No me gusta que las cosas de mi infancia se hayan encogido.
Porque no es que yo crecí, no, no, no.
No me vengan con esas extrapolaciones matemáticas que dicen que es porque en tu memoria quedó la referencia de tamaño de los objetos respecto a tu cuerpo infantil de hace (ay mi madre) 25/30 años atrás. No es eso.
Las cosas se encogieron, se tomaron la vieja pastilla de chiquitolina del Chapulín y se hicieron chiquitas.

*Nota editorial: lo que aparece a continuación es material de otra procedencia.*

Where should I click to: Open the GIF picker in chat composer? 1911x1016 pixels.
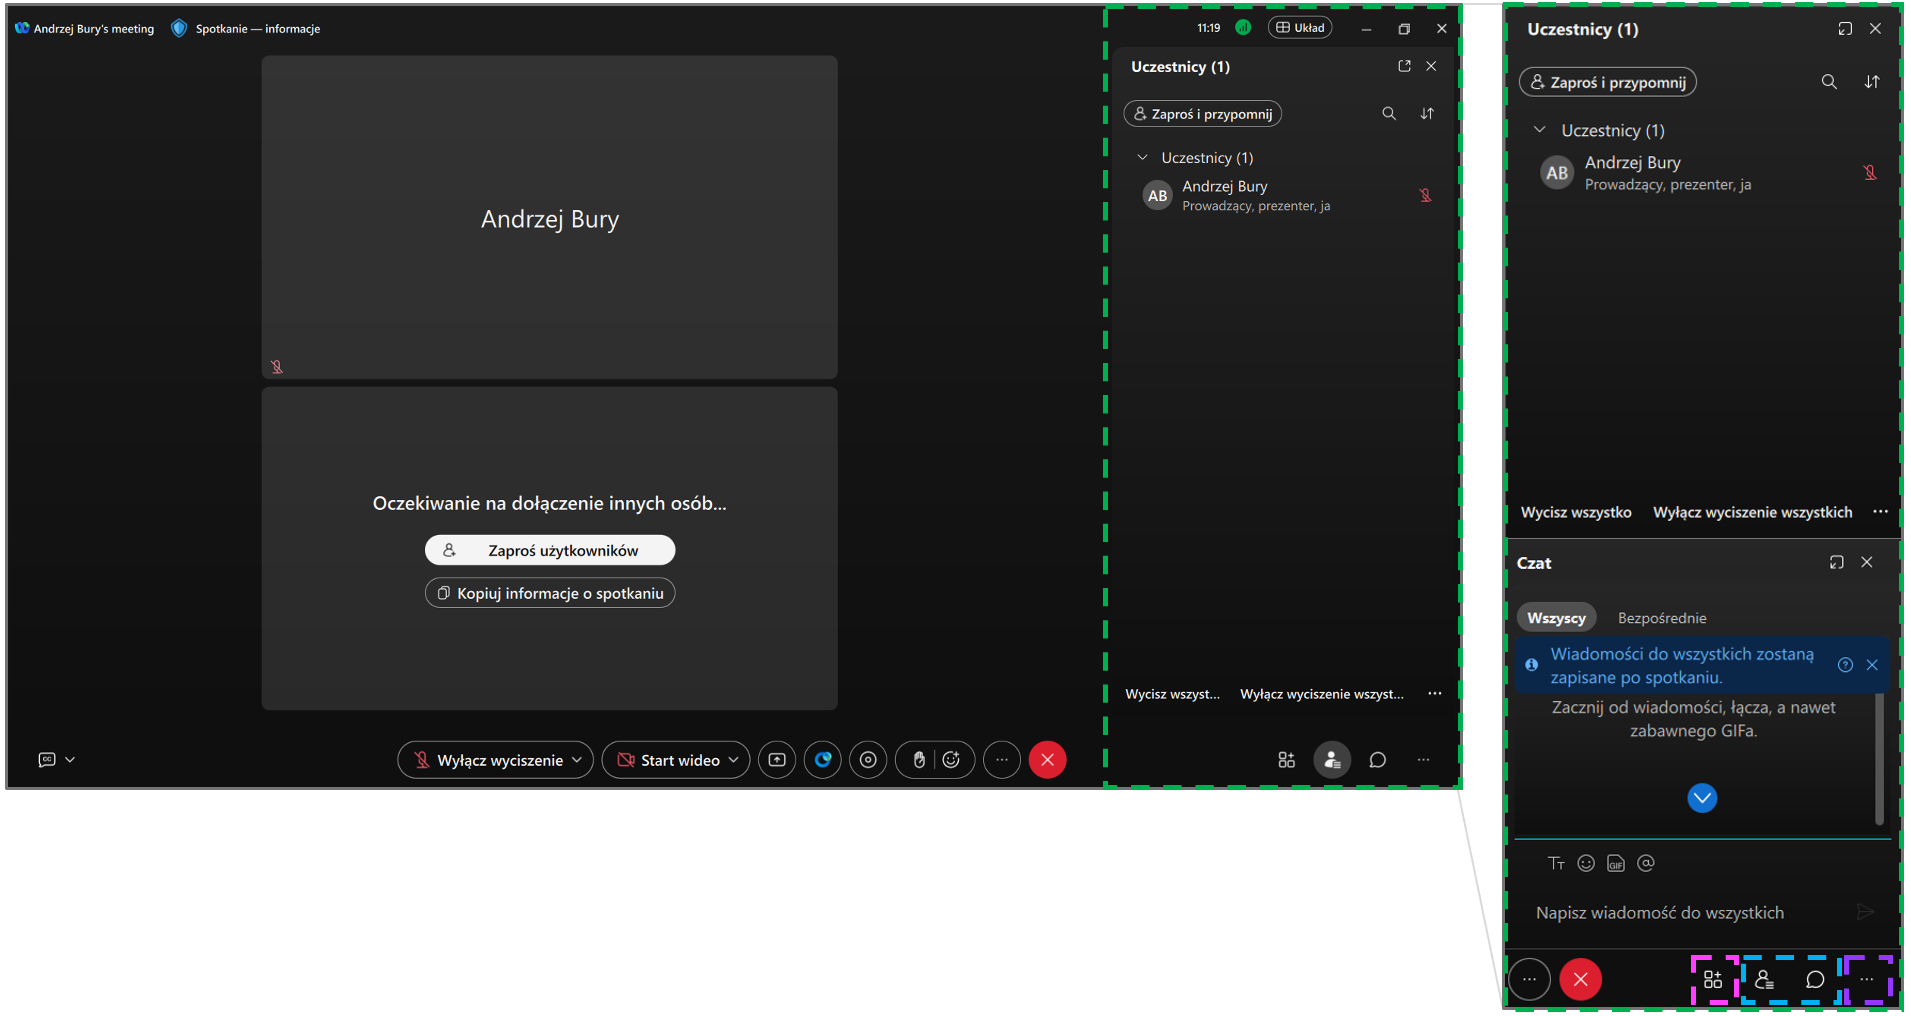1616,864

Porque esa higuera que me raspaba las manos y me pelaba las rodillas era gigantesca y siempre usaba un banquito para poder llegar a la primera rama. Y el poste que sostenía el alambre de colgar la ropa era altísimo. Es más, ese gallinero no es el mismo que tenía mi abuelo cuando yo iba a su casa a comer puchero. No, cómo va a ser ESE el gallinero enoooorme lleno de gallinas coloradas que me picoteaban las zapatillas cuando entrabamos a ponerles maíz. Es imposible, si yo podía caminar parada derechita ahí adentro. Y hasta podía correr, como cuando el gallo verde me asustó y me quizo pelear.
No má, esta no es la casa del abuelo, así que si querés vendela tranquila.
Eso sí, dejame un ratito acá. Sí, sí, acá nomás. Es que quiero sentir la sombra del almendro por última vez.